Originally, the term ‘sexual aftercare’ was introduced and coined by the BDSM community as a practice to make sure everyone was taken care of after sexual encounters. Although sexual aftercare was originally used to describe the care and attention given to partners after BDSM play or kinky sex, it is now a common concept and practice amongst non-kink communities, including monogamous and polyamorous couples.
When having sex, endorphins and feel-good hormones, including oxyticn can be released, the unleashing pleasure centers in the brain. However, aftercare can help regulate your feelings, and your body responds as those chemicals slow down. According to a recent study, people can be more prone to depression after sex, so being attuned to your partner’s emotional needs can help them with their mental health and strengthen your bond. It’s important to remember that intimacy, connection, and closeness do not have to end after an orgasm.

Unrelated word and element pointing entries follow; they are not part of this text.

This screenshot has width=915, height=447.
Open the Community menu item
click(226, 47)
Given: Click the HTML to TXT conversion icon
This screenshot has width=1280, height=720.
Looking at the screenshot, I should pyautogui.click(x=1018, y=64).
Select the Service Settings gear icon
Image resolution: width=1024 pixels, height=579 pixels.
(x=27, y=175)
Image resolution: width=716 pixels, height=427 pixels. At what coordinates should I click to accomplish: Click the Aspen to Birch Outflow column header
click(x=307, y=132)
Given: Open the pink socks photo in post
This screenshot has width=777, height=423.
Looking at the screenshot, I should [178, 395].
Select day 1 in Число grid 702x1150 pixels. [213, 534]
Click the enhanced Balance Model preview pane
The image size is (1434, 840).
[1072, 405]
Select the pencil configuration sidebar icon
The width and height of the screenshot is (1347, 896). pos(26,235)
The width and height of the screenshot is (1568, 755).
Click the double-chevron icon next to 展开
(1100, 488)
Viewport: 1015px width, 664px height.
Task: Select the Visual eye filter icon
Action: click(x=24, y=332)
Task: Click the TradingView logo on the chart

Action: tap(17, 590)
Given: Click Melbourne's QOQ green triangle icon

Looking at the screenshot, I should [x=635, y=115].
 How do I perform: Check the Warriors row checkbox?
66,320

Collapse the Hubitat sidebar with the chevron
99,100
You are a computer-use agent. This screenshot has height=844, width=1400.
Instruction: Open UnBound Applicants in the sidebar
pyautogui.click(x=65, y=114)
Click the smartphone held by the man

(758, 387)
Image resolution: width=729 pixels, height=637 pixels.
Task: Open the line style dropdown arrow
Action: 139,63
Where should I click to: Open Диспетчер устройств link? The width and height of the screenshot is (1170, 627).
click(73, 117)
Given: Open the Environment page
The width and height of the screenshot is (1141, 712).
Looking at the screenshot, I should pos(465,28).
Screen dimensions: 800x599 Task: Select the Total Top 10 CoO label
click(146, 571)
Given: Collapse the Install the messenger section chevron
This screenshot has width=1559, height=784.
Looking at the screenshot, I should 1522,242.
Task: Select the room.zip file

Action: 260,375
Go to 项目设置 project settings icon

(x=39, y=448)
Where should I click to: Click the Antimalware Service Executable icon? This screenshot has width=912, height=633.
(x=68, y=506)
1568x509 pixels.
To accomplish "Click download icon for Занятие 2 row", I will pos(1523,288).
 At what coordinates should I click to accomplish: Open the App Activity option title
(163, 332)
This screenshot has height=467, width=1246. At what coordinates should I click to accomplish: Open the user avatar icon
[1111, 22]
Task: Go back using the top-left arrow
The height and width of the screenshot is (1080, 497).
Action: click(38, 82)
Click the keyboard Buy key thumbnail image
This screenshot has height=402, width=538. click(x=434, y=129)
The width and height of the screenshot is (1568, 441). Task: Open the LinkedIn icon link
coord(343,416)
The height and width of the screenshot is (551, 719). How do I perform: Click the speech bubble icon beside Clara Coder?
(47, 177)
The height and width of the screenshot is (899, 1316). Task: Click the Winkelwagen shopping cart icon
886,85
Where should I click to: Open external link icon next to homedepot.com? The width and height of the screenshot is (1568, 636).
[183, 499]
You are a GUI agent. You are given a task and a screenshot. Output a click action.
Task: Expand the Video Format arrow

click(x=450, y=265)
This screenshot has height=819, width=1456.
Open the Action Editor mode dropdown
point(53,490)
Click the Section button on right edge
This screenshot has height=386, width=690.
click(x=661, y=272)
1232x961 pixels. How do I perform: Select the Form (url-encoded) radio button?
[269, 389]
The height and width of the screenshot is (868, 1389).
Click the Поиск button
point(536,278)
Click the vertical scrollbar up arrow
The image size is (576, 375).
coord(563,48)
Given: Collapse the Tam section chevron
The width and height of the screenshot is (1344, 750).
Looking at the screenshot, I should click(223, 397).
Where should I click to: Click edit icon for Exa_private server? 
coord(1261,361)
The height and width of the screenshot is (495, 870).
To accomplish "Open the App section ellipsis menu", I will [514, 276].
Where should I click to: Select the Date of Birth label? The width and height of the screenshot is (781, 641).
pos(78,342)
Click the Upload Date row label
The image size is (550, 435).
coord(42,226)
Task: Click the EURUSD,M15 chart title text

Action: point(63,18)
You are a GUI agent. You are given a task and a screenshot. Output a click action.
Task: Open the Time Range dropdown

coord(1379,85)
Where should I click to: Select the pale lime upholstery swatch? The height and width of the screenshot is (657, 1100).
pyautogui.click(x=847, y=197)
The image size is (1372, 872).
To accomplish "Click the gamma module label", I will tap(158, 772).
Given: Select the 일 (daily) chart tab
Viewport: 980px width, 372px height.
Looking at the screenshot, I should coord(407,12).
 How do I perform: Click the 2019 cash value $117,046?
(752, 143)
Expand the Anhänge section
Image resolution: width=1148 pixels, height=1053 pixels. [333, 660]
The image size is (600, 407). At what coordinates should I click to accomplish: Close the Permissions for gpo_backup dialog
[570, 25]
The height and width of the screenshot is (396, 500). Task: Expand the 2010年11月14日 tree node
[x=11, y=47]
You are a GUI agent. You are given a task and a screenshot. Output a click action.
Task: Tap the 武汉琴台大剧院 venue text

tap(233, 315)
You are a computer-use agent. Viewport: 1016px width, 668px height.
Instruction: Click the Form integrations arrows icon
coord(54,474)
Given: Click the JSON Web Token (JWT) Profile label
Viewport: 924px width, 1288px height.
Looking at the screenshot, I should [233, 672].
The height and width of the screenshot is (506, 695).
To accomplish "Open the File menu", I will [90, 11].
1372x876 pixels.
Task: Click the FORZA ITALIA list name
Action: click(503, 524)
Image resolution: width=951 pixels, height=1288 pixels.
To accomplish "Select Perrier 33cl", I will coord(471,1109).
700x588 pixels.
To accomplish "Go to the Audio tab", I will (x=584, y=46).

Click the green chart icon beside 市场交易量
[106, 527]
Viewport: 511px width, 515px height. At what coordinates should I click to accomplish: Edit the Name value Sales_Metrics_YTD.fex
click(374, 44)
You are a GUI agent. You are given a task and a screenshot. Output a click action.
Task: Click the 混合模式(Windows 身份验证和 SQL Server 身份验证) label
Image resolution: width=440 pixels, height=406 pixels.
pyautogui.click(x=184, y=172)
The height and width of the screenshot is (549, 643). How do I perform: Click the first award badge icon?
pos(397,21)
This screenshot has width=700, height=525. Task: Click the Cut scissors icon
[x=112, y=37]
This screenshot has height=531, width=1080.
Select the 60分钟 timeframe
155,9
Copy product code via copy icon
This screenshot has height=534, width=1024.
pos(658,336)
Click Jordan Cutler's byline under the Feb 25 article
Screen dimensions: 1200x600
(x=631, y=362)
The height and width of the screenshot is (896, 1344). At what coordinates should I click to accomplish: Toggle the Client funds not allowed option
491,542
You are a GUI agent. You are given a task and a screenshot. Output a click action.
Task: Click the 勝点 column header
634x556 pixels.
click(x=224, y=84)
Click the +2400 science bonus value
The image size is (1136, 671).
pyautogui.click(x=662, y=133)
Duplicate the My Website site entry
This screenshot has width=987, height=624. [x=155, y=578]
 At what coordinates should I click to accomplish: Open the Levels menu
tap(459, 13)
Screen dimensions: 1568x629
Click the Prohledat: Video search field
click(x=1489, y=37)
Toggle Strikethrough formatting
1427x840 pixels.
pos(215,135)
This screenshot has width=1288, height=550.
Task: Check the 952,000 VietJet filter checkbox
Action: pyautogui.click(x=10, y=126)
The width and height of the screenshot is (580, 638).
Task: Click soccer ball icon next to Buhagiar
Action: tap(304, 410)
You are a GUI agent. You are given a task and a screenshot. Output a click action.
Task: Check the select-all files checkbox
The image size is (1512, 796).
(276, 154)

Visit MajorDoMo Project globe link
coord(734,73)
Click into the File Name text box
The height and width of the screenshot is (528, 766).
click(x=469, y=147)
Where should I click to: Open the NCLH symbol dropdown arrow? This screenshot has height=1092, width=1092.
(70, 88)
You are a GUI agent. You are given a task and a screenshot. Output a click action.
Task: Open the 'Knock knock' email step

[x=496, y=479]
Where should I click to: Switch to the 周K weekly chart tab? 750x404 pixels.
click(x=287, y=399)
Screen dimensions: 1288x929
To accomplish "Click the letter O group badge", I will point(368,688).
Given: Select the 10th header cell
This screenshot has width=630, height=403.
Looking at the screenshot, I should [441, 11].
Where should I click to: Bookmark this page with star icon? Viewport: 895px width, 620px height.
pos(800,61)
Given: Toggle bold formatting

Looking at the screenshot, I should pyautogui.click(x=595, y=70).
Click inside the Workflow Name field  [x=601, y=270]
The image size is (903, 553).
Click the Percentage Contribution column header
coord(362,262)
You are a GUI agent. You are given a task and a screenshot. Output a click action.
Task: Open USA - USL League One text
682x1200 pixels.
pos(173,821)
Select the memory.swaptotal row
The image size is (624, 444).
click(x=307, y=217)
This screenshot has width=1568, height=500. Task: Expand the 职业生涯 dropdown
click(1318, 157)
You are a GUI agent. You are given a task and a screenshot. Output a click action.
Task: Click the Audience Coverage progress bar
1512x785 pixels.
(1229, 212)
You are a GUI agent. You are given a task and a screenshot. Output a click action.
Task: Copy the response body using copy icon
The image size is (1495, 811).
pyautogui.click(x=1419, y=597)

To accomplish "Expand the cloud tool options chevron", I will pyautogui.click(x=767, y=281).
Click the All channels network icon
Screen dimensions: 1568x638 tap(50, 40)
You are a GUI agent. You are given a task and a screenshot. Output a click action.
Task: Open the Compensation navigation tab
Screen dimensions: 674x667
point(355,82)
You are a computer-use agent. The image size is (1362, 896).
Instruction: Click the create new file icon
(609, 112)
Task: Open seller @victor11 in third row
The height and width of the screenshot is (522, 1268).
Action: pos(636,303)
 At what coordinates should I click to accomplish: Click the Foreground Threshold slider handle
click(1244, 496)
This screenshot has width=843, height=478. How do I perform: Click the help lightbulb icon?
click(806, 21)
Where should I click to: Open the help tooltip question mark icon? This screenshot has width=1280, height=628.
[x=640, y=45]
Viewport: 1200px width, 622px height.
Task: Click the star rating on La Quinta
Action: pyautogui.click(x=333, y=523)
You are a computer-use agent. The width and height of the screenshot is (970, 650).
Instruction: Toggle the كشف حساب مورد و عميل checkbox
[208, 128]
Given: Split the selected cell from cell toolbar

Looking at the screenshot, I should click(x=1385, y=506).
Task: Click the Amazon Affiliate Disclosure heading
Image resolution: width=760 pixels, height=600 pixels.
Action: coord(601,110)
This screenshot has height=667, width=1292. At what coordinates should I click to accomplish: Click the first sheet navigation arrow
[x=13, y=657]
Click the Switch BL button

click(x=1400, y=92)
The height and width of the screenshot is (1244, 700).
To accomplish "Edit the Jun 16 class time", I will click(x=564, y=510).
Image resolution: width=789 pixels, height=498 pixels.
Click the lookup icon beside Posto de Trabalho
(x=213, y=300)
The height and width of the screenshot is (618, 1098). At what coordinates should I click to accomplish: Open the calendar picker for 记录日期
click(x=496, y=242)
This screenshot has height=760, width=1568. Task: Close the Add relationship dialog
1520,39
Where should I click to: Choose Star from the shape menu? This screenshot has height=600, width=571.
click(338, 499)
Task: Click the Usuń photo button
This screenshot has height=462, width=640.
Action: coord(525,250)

According to VeryWellMind, sexual aftercare consists of the following but isn’t limited to:
- Talking, whether it’s about the sex you just had and how you feel or other topics
- Cuddling
- Reading together
- Watching tv
- Showering together
- Eating snacks
- Taking a nap
- Rubbing on each other
- Listening to music together
- Stroking each other’s hair
The best aspect of sexual aftercare is that it’s low maintenance and straightforward. It can be fluid and can change over time, even with the same partner(s). But a core principle of sexual aftercare is communication. Consistent communication with your partner about how each of you wants to engage to get the most out of the practice is always key, and it is integral to understand your partner and their changing needs.
Remember, there’s no right or wrong way to practice aftercare. If you and your partner(s) feel cared for, you’re doing it correctly and preserving both of your emotional well-being in the process.